Copie non conforme
Responsable de la mise en œuvre de quatre documents d’objectifs jurassiens, dont le massif du Risoux et la forêt du Massacre, Vincent Augé aborde les difficultés de financement…
Natura 2000 est une façon novatrice d’aborder la conservation de la nature, que nous considérons comme très positive. Mais la jeunesse de cette procédure fait que tout n’est pas encore calé. Pour notre part, nous avons rencontré des difficultés d’ordre administratif. Les obstacles les plus importants ont été relatifs au financement des interventions : comment faire coïncider les actions prévues au Docob et les cadres réglementaires actuels qui fixent la liste des mesures éligibles au contrat Natura 2000 ? Sur les sites du Risoux et du Massacre, il a fallu presque deux ans, pour trouver une solution1. En forêt, il n’y a que deux textes applicables aux financements. Il peut s’agir soit de financements des mesures forestières qui impliquent un bénéfice pour l’environnement, soit de mesures de génie écologique. Or, pour préserver le grand tétras, nous avions prévu des actions consistant en une adaptation des pratiques actuelles en futaie jardinée. Il se trouve que ces milieux ne sont pas éligibles au titre des mesures forestières classiques. Nous allons donc devoir modifier notre Docob pour entrer dans la case « génie écologique ». Cela change fondamentalement la donne. Au lieu d’agir sur les milieux encore favorables à l’espèce, nous allons viser la restauration d’habitats actuellement défavorables, en nous remettant au bon vouloir des propriétaires pour que l’entretien des secteurs favorables perdure. Mais cette question est plus générale. Par exemple, aujourd’hui, aucune mesure « sylvo-environnementale » n’est éligible aux financements.
Nous tentons d’être entendus des responsables qui élaborent les textes et négocient avec l’Europe. Par nos contributions écrites, nous voulons démontrer que certaines mesures sont mal couvertes par les
textes actuels. Nous espérons que les textes pourront alors s’adapter.

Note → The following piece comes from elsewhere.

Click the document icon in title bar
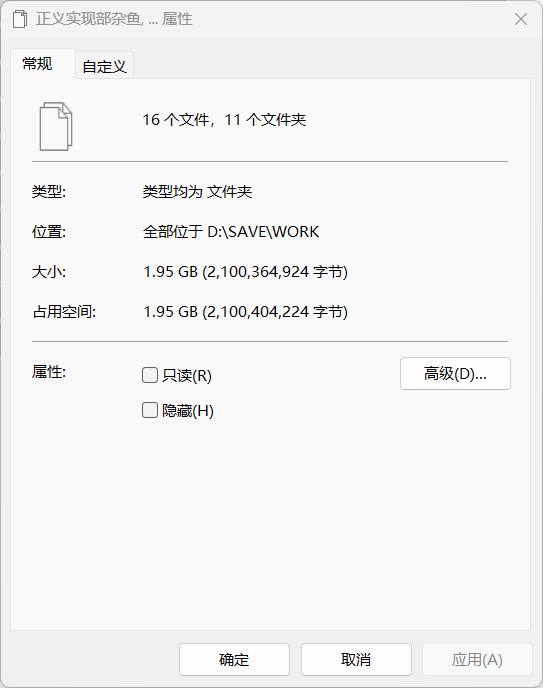Image resolution: width=543 pixels, height=688 pixels. click(19, 19)
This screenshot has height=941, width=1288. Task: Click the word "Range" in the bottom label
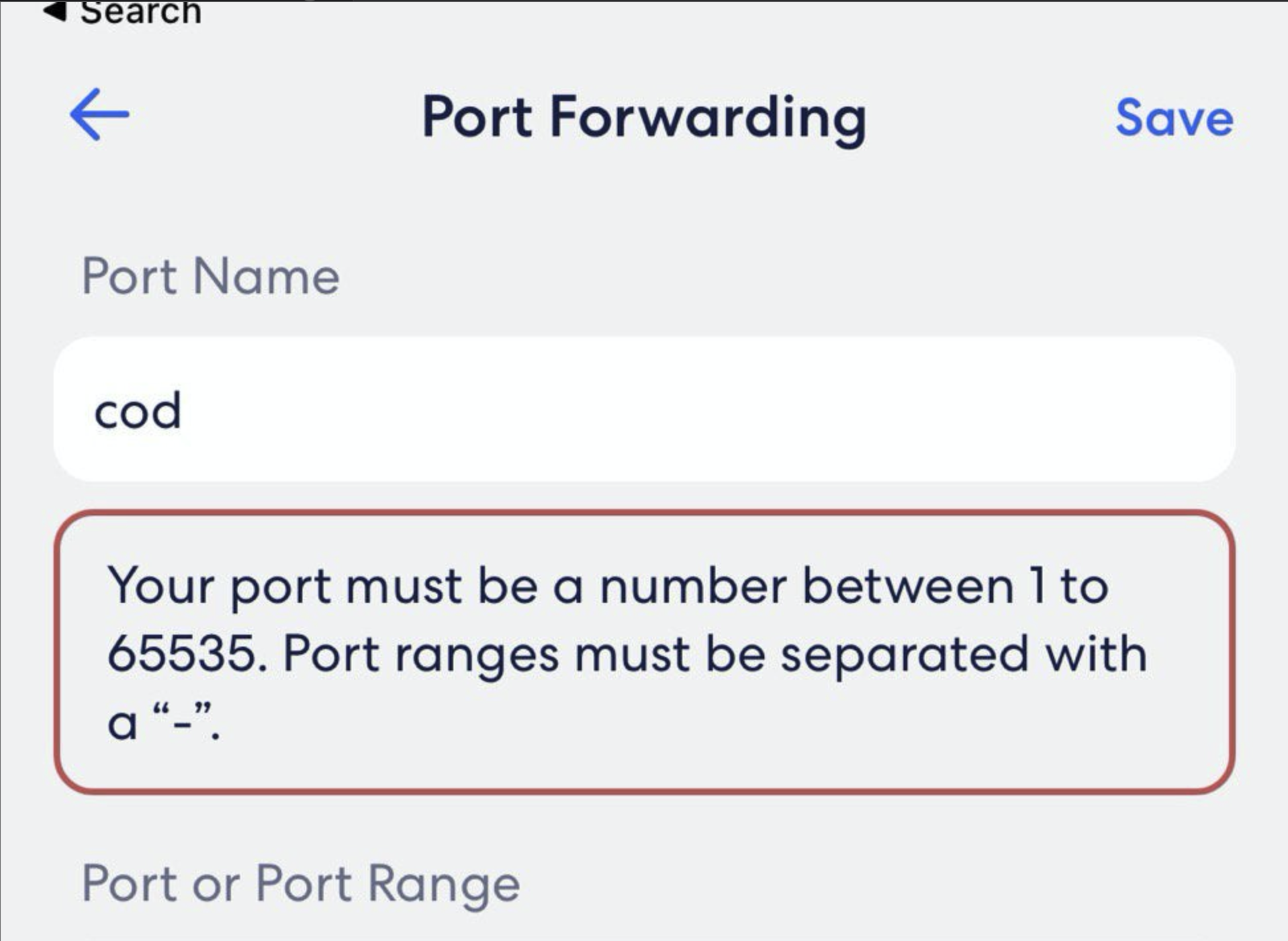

Autre difficulté importante, plus juridique celle-là : pour agir, il faut avoir la maîtrise d’usage sur les sites. Or, ce n’est pas toujours le cas sur les sites dont nous ou d’autres opérateurs nous occupons. Sur le site de Bonlieu par exemple, nous avons deux zones de tourbières excessivement morcelées. Notre Docob propose qu’au moins une des tourbières, dégradée par assèchement et enfrichement, puisse bénéficier de travaux de rénovation hydraulique, de défrichement et d’entretien. Nous ne pouvons pas agir tant qu’une structure ne possède pas cette maîtrise d’usage. Il y a actuellement une cinquantaine de propriétaires et, depuis trois ans, notre énergie passe à la réalisation de concertation pour aboutir à cette maîtrise, avec l’appui de la Safer de Franche-Comté. Nous privilégions l’achat des tourbières, car les montants sont assez faibles. Nous envisageons également la signature de conventions de gestion telles que les baux emphytéotiques. Actuellement, nous en sommes à 50 % de surface acquise. Les autres 50 % nous demanderont encore plus d’efforts. Soit parce que les propriétaires sont inconnus, soit parce qu’ils ne veulent pas vendre. Il va certainement falloir convaincre la commune d’entamer une procédure de bien vacant pour récupérer les parcelles sans propriétaires identifiés. Le fait que le comité de pilotage soit dirigé par un élu peut-il changer la donne ? Cela dépendra fortement de la personnalité de ce président et de son implication dans la procédure.
1. Ceci grâce à l’appui de nombreux partenaires : Groupe Tétras Jura, DDAF, PNR du Haut-Jura, collègues forestiers.